● **Exercise description**:
Please extend the game review of Ohio State's win over Nebraska, starting after its final sentence.

● **Selected extract**:
Even on OSU’s first possession, they had it fourth and one at the Nebraska 43 and went for it. Surely, a running play would pick up the yard, but, instead, Stroud threw a long pass over the middle that tight end Jeremy Ruckert couldn’t pull down. Maybe we’ve come to expect magic. A surprise call for a touchdown, but what we got was a demonstration of a lack of confidence in the run and turning over the ball on downs. Late in the fourth quarter, when the Bucks needed to run the clock and the running game was finally beginning to click, with Henderson gaining 10, then 22 yards on a couple of carries, the Bucks chose to pass on first down. Stroud gets sacked and fumbles. Lucky to recover.
And on defense? Husker quarterback Adrian Martinez started to run the ball, as he’s well capable of doing, in the second half – on designed runs and especially on scrambles. Where was the linebacker spy? Somebody needed to be assigned to the quarterback. Probably Steele Chambers, who has the speed for the job. But the linebackers all kept dropping into coverage. All in all, there were some questionable coaching calls.
On the other hand, the game produced a Buckeye win. And Nebraska is no slouch. OSU won by nine, while Michigan State and Michigan each beat the Huskers by only three, and Oklahoma beat them by only seven. In fact, this loss was Nebraska’s worst of their seven for the season. With Michigan State’s loss to Purdue, the Bucks are alone at the top of the Big Ten East and can still win out and make the playoffs. As for the Cornhuskers? At 3-7 and at the bottom of the West, Scott Frost should be sending his resume around.
Just like last week? No, I think that the offense was actually worse. It’s not a good thing when your quarterback throws the ball 54 times, and Stroud did against the Cornhuskers. He completed two thirds of them (36) for 405 yards. A lot of passing yards – but only two touchdowns. Aside from Smith-Njigba’s long touchdown, there weren’t many big plays; rather, the passes were short, the Huskers, like Penn State, keeping receivers in front of them.
Henderson ran 21 times for 92 yards, a 4.4 average. Way below his season average, but, then again, maybe that’s simply where the OSU running game is these days. Miyan Williams and Master Teague carried the ball three times between them. Might it be better to do a little more rotating of backs? Give the opponents’ defense a different look? Maybe. But it’s the pass blocking, rather than Henderson’s running, that’s the real problem. All of those tackles up front do a good job of walling out pass rushers, but are they mobile enough to run-block a respectable defense?
Ohio State had no penalties in the first half but had eight in the second, as confusion and stupidity took over. The offense was pretty bad in this game. Luckily, the kicking of Noah Ruggles and the OSU defense came through.
Overall rating: BB Facing Major Uncertainty
Other than giving up two long passing plays of 72 and 53 yards, the Buckeye defense played really well. They held Nebraska to 113 rushing yards (many of them scrambles, late in the game) and allowed the Huskers to convert only two of 13 third-down attempts.
The defense was effective in rushing the elusive Martinez, sacking him five times and causing him to throw the ball away on several other occasions. Again, the most praise goes to the defensive front, as they simply controlled the line of scrimmage throughout the game. Linebacker Cody Simon led the defense in tackles with eight, followed by Ronnie Hickman (7) and Steele Chambers (6). With the offense struggling, as it was, the Buckeye defense won this game.

● **Supplied data**:
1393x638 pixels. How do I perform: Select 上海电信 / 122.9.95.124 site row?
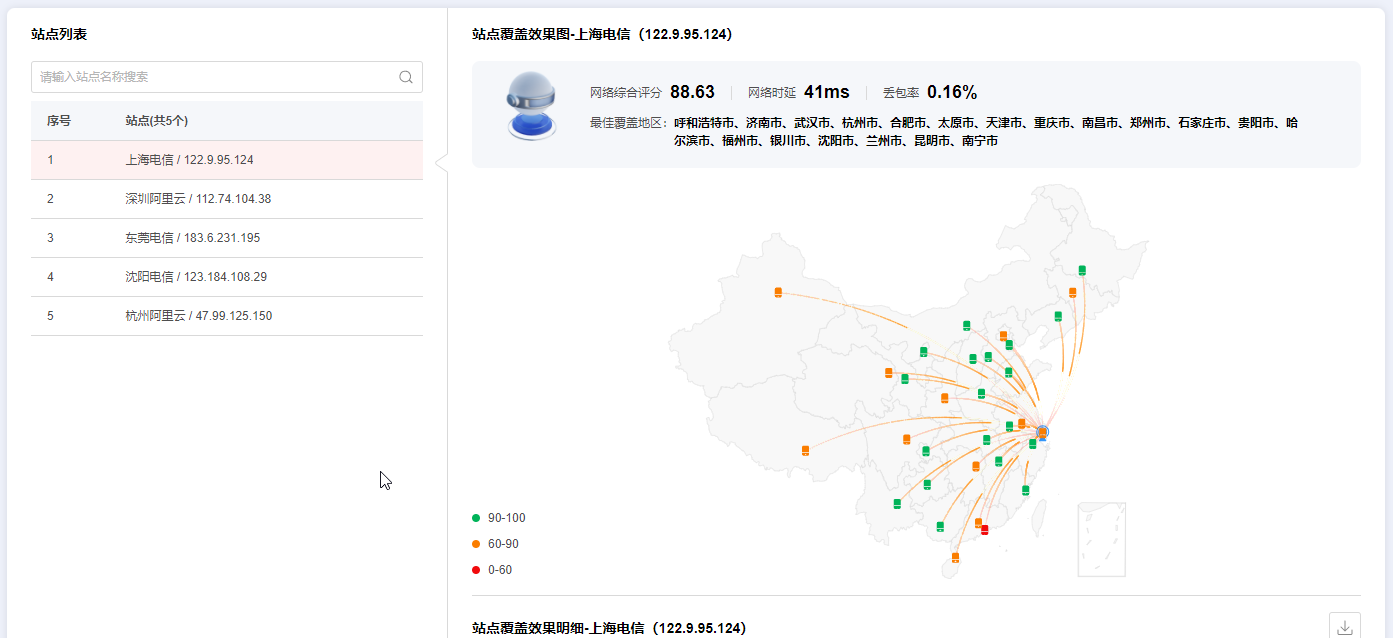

● **Result of the task**:
Overall rating: A Strong
Ohio State special teams continue to play solid, clean games. Mistakes on special teams can certainly lose games for you, as Nebraska knows, from game after game. In this one, the Cornhuskers missed a couple of field goals and shanked a punt early in the second quarter, which led to a short-field touchdown to put the Bucks up 10-0. Again, Noah Ruggles made all of his kicks – extra points and field goals – including a career-long 46-yarder. Jesse Mirco punted four times for a decent 40.5 average, and Smith-Njigba, substituting for the absent Wilson, had a couple of nice punt returns, including one for 21 yards.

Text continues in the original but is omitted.